Seminars: D. V. Talalaev, On a family of Poisson brackets on $\mathfrak{gl}(n)$ compatible with the Sklyanin bracket

SEMINARS


Seminar of the Department of Theoretical Physics, Steklov Mathematical Institute of RAS February 4, 2026 14:00, Moscow, Steklov Mathematical Institute of RAS, Room 313 (8 Gubkina)

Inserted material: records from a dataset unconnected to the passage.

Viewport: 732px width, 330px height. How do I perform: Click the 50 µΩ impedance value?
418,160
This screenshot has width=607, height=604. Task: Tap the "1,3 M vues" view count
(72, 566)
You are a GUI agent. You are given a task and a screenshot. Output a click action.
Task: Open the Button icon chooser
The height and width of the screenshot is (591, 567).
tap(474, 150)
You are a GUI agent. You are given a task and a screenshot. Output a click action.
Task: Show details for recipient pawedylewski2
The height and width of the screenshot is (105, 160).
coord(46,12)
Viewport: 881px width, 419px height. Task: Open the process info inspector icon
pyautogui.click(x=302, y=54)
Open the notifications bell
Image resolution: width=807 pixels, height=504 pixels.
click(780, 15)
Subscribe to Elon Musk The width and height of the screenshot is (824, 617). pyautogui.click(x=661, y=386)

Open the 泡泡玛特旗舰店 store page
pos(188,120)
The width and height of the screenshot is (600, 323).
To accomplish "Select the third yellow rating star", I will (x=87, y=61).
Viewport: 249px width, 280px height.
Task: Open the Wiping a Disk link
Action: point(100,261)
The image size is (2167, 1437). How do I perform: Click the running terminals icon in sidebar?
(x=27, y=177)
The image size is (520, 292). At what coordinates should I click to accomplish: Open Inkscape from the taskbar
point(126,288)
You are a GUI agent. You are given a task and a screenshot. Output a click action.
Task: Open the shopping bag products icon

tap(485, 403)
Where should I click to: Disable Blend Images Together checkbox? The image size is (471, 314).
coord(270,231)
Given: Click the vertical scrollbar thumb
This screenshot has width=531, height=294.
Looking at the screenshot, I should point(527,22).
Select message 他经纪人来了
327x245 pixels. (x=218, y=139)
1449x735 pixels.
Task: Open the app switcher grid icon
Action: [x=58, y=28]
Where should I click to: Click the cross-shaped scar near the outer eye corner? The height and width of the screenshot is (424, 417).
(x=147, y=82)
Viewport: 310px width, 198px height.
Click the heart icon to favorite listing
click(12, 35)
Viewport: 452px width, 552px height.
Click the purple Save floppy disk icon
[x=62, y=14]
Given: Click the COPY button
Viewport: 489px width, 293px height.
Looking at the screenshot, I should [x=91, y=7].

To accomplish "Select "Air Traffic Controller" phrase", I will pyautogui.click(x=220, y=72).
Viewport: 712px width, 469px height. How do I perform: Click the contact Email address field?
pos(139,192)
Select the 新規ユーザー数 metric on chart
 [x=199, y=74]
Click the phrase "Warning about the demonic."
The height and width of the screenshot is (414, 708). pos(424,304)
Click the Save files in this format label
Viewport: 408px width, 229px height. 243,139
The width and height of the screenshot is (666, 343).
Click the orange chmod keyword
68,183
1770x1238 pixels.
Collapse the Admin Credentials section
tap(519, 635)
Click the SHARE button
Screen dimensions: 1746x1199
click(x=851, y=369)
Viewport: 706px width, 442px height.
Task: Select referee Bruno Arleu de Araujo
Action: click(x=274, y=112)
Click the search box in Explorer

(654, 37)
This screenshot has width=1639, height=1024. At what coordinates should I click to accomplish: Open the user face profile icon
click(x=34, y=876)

On a family of Poisson brackets on $\mathfrak{gl}(n)$ compatible with the Sklyanin bracket D. V. Talalaev^abc ^a State Scientific Center of the Russian Federation - Institute for Theoretical and Experimental Physics, Moscow ^b Lomonosov Moscow State University ^c P.G. Demidov Yaroslavl State University
Abstract: I will tell about a recent result obtained jointly with V. V. Sokolov in arXiv:2502.16925. We have constructed a family of compatible quadratic Poisson brackets on $\mathfrak{gl}(n)$ generalizing the Sklyanin bracket. The question itself is closely related to the inverse scattering problem in the theory of integrable systems, the formalism of Lie-bialgebras and Poisson-Lie groups. The resulting family of quadratic brackets is directly related to the algebras of the reflection equation type and is a generalization of brackets of the Sklyanin type. We develop the argument shift method in the context of the resulting family of quadratic brackets and associated linear ones. Using the Bi-Hamiltonian formalism we construct several interesting families of involutive subalgebras relevant both to the theory of integrable systems and to the general problem of invariants. Another phenomenon of the proposed construction consists in a special condition for the brackets of the antidiagonal minors of the Lax matrix for the entire family of quadratic brackets under consideration: these brackets have a log-canonical form. This property is related to canonical Poisson structures on cluster algebras and is significantly used to construct involutive subalgebras.